As soon as I got up, I could see clearly, but it was like I was looking through frosted glass. The doctor told me to go home, take the second valium, and try to sleep for 4 hours. He told me that as soon as the numbing drops wore off, it would feel like I had sand in my eyes, so it would be best to keep my eyes closed for as long as possible.
Probably the funniest part of the day happened when my friend and I got to the car. She was like, “THAT WAS SO COOL!!!” I was totally out of it and just ready to go home and not feeling like that was so cool. Even at the time, I thought it was so funny that she said that. It really was pretty cool that in about 15 minutes you can see.
I went home and took the valium. I put on the goggles that you have to wear while you sleep for the first week or so. The goggles are meant to protect you from yourself so that you don’t rub your eyes while you sleep. Rubbing your eyes, in general, is a big no-no after Lasik since you can mess up the flap while it’s healing. I rub my eyes a lot but it wasn’t hard for me to adjust to this since I really didn’t want to mess up my flap.
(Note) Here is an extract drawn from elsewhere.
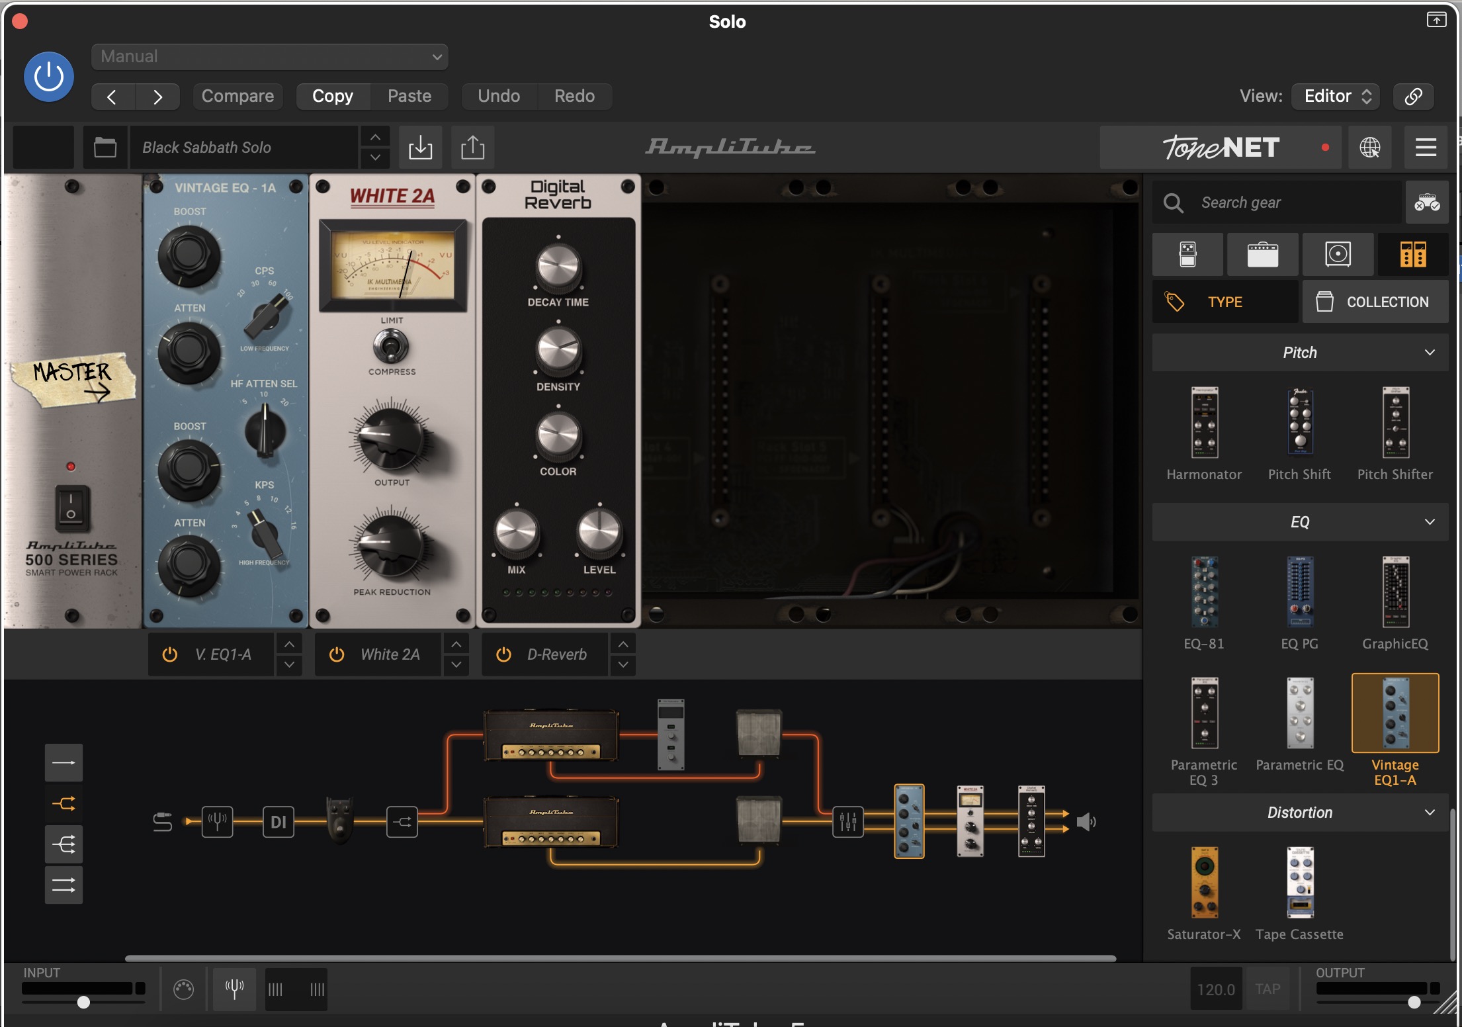
Task: Click the save preset download icon
Action: tap(420, 147)
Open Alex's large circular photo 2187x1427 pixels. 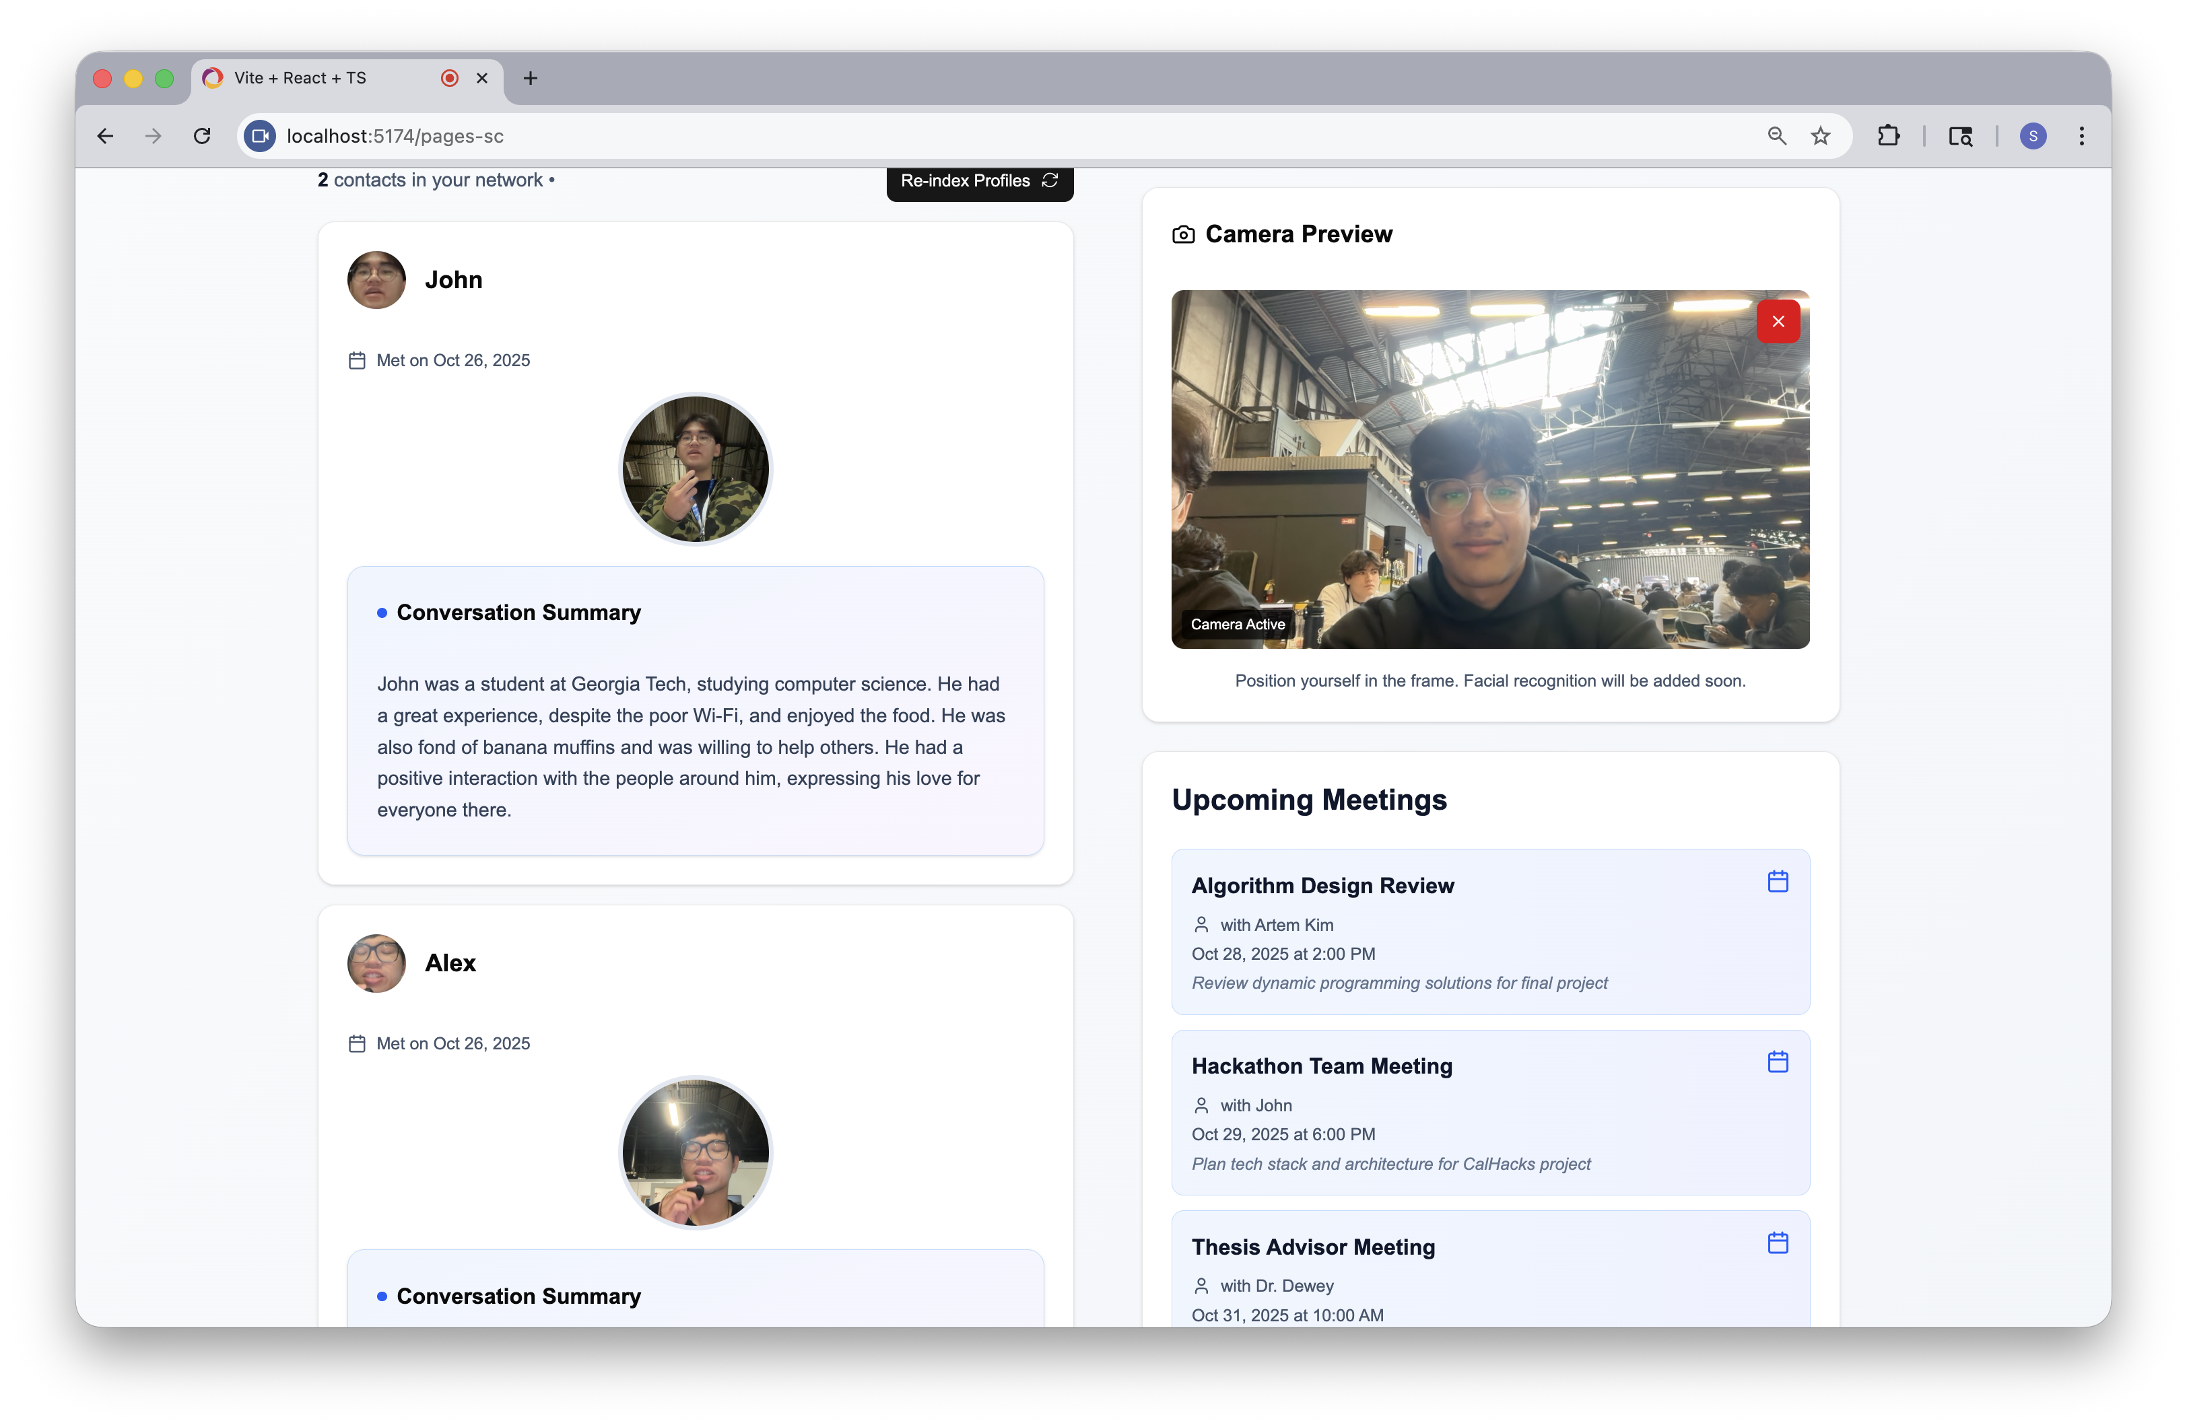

I only slept for two hours. I woke up, felt no pain in my eyes, and could see perfectly fine. I went to my post-op the next day and the doctor said everything was looking good. I had to continue taking eye drops, some every hour on the hour and others 4 times per day.
I went for me one-week post-op and I can see 20-15! That’s even better than I could have imagined! It took a while for my eyes to settle. In the morning especially, it would take my eyes a few minutes to be able to focus. But the doctor said it’s pretty normal and it’s already better.
My only restriction right now is that I can’t go into pools, hot tubs, or the ocean for about a month.
Wearing glasses is not a big deal. I liked how I looked in them and I did it for most of my life – ever since I was in second grade. But I am really happy with my decision to get Lasik, and being able to see is a great gift. I love that I don’t have to worry about my glasses breaking or my contacts falling out when I’m out somewhere or running out of contacts. I love that I can wake up and see without having to fumble for my glasses.
My insurance is Tricare, and it did not cover the surgery. I was able to get financing through a company that does healthcare financing. As long as I pay off the balance within 18 months, I will pay no interest, which sounds great to me.
Disclaimer. Obviously, Lasik is not for everyone. A quick Google search will bring you to some horror stories, some people have terrible outcomes and bad side effects. I had to sign about 15 pages of documents explaining everything that could possibly go wrong. I decided that the risks were worth it for me. If you are interested in Lasik, talk to your doctor. Everyone will have a different experience and this is just mine.